Author Precious K Posted December 27, 2007 Author Posted December 27, 2007 Thank you so much to all of you guys for giving me words of advice and encouragement. Ariawoman- I get what you're telling me. Omg! I so understand you. I really to what you said to mind. And I'm sorry it has happened to you also. The only thing is that time doesn't seem to pass by as quick as I want. Randuff- awww... you're sweet. Well I hope someday I can met someone good like you. Trust me I'm not going back, I can't go back. ________________________ As I was going about my day I come to see that my ex sent about 5 txt msgs. And I just stared straight at each of them for 5 minutes. I was trying to find a hidden msg in each of his words. Trying to fool myself again. I told him I couldn't be with him how I know that he was never meant for me but for someone else. He kept telling me how he never felt good enough for me and I never gave him a reason. I always tried to reasure him that I wanted him for him not for what he had or didn't have. He told me that he will never leave me because he knows he can make me happy. But he doesn't make me happy. And he knows that he just blocks that from his mind. He knows he's broken my heart and all he tells me is that he will fix it because he was the one who broke it so who better than him to put me back together. I hate that so much because he knows what he does, he knows that his cheating, his lies, his stories hurt me. How can he say such things and tell me that he will make it all better when he has been the one that broke me.. (While we were txtn each other he was talking to that one girl he may like that has a baby) And for some reason I knew it and it didn't bother me, but it will always hurt me. I just want him to understand what he's putting me through. Why doesn't he care? Am I just like the girl that gives him what he needs when he wants whenever he pleases?! I know I can't live like this, he will always be this guy that needs the attention from a female or females. I love this guy with all my heart but I know he will never love me back the way I do. I want that like ariawoman said. I want a man to love me for me as I would love him. Oooh, I forgot to mention that he found out some guy that met me started to talk to me. He went crazy he was so mad at me. Furious. And all I did was be nice to the guy not wanting anything with him. Cause I want this stupid guy who keeps breaking my heart. Oooh what a day.

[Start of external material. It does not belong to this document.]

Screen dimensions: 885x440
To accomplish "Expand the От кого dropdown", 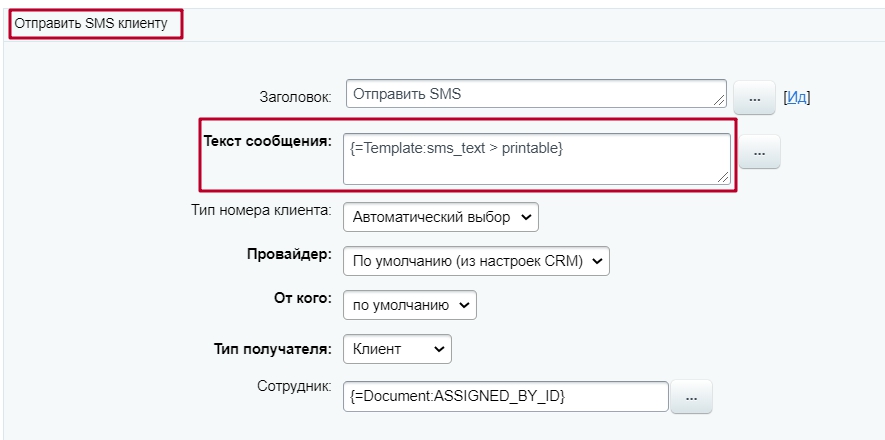I will (x=409, y=304).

Trialbyfire Posted December 27, 2007 Posted December 27, 2007 How can I just learn to let go? It takes time, time, time, willpower and a whole lotta' work on yourself, before you can get over the effects of a loved one cheating on you. You will go through a series of roller coaster emotions and sometimes, you'll feel that it's going to tear you apart. I'm glad to see you reaching out to get help. In expressing all the pain, anger, sadness and hurt, it helps to bleed some of it off, a little at a time. Don't be afraid to see a therapist. I did it and would highly recommend the experience. Seeing a therapist is no big deal and doesn't mean you're nuts, as some people believe. It's an opportunity to learn some coping tools for an experience you've never had before.